MRI Shows Brain Changes in Children with Difficulty Reading

September 19, 2014

Imaging can detect changes in white matter among children with reading difficulties.

Magnetic resonance images showed increases in the volume of white matter in children who had difficulties learning how to read, according to a study published in the journal, Psychological Science.

Researchers from the University of California, San Francisco, undertook a study to examine if there were developmental structural changes in neural circuits that could predict variations in reading outcomes in grade 3.

The study group comprised 38 children; 24 males and 14 females. All were healthy, native-English speakers. The subjects all underwent diffusion MR imaging, and completed standardized neuropsychological, reading, and cognitive assessments at age five or six, and again three school years later.
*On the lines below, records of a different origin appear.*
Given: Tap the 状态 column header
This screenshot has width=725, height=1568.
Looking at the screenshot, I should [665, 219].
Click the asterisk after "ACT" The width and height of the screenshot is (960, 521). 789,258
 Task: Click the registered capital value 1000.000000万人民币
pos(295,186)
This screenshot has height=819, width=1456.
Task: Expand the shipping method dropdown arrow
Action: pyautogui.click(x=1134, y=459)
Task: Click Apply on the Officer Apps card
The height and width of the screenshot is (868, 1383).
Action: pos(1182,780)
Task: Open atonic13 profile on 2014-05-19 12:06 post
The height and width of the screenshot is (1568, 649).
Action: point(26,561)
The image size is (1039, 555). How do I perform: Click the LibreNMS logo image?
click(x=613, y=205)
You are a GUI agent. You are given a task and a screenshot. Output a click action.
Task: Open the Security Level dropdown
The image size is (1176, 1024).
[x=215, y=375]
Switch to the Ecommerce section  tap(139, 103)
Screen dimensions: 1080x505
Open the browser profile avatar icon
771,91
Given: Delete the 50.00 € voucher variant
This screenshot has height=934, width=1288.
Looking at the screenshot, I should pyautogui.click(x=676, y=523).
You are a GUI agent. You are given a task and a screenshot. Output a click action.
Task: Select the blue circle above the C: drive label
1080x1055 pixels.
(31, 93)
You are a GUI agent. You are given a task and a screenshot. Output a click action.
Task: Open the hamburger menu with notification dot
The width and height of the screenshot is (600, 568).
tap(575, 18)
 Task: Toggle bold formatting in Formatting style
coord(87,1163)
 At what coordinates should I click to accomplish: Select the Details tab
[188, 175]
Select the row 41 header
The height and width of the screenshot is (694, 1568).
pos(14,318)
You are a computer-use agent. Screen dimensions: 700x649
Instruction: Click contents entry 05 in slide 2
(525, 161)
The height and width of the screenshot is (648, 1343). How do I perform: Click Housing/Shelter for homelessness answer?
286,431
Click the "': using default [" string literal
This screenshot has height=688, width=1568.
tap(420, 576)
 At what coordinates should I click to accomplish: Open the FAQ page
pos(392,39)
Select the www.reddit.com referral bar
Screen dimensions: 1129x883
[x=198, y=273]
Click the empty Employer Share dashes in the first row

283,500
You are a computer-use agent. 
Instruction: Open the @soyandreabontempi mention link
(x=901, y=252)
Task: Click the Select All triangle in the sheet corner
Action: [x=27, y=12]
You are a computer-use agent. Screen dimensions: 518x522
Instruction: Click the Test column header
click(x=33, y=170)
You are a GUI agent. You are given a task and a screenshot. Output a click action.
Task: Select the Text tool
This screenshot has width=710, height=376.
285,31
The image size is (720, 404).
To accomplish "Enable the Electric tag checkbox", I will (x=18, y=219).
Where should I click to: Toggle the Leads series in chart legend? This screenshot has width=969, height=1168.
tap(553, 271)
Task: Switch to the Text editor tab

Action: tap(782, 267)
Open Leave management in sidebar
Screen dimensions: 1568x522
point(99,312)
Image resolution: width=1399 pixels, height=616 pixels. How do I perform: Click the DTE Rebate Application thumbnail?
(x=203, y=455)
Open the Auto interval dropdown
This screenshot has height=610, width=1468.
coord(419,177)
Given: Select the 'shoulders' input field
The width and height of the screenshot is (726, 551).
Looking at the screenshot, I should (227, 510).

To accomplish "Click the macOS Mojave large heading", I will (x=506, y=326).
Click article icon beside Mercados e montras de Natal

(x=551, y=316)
Their home literacy levels were assessed as well.

When reading the images, the researchers saw that left hemisphere white matter in the temporo-parietal region was highly predictive of reading acquisition beyond effects of genetic predisposition, cognitive abilities, and environment at the outset of kindergarten. “The left arcuate fasciculus and superior corona radiata as key fibers within the two clusters,” the authors wrote. “Bias-free regression analyses using regions of interest from prior literature revealed that volume changes in temporo-parietal white matter, together with preliteracy measures, predicted 56% of the variance in reading outcomes.”

"We show that white matter development during a critical period in a child's life, when they start school and learn to read for the very first time, predicts how well the child ends up reading," senior author Fumiko Hoeft, MD, PhD, associate professor of child and adolescent psychiatry at UCSF and member of the UCSF Dyslexia Center, said in a release.

The researchers concluded that the development of differences in areas of left dorsal white matter, often implicated in phonological processing, is a sensitive early biomarker for later reading abilities, and by extension, reading difficulties.